== Information given ==
-- Begin --
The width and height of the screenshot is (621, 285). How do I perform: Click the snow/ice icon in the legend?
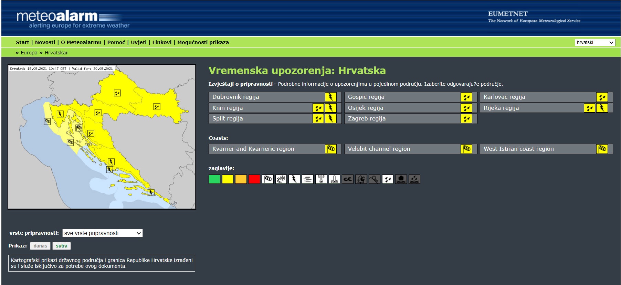click(x=281, y=179)
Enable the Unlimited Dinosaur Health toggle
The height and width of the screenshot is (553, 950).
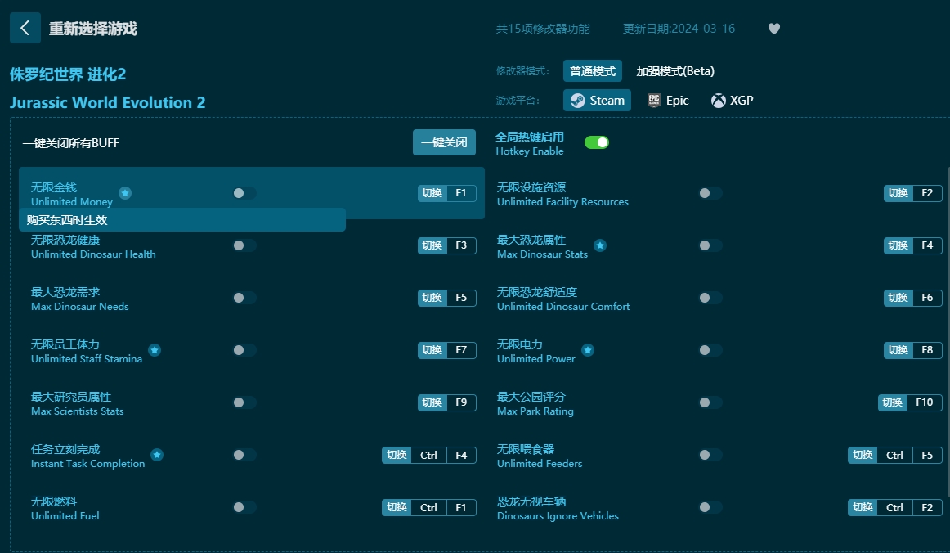pos(244,245)
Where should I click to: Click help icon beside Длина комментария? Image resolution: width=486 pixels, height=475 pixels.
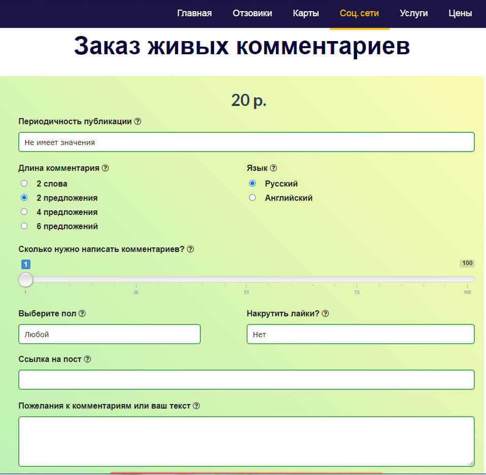click(x=105, y=168)
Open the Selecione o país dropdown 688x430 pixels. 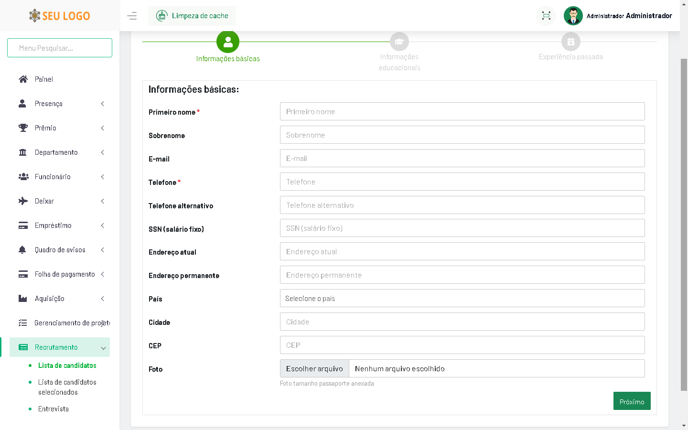(x=462, y=298)
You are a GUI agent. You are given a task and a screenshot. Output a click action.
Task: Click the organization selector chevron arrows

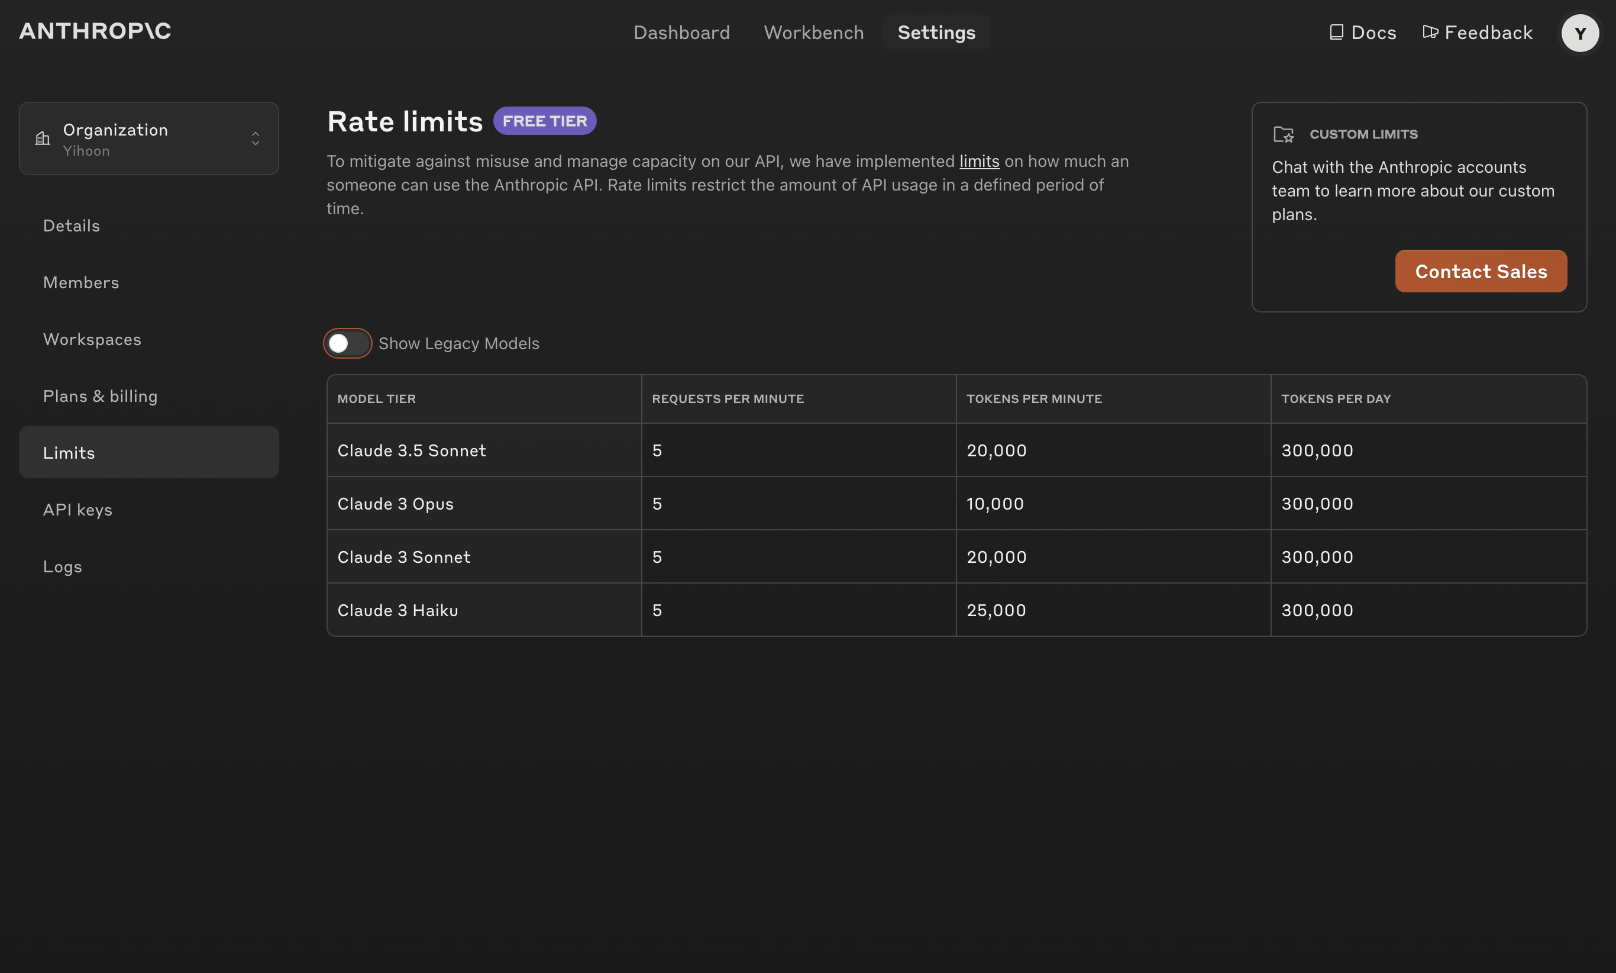tap(256, 138)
-- End --
== Aim of the exercise ==
Copy the data from the line containing "You are a GUI" through the last line, with both ends included. Leave the pictures out.

== Result ==
You are a GUI agent. You are given a task and a screenshot. Output a click action.
Task: Click the organization selector chevron arrows

tap(256, 138)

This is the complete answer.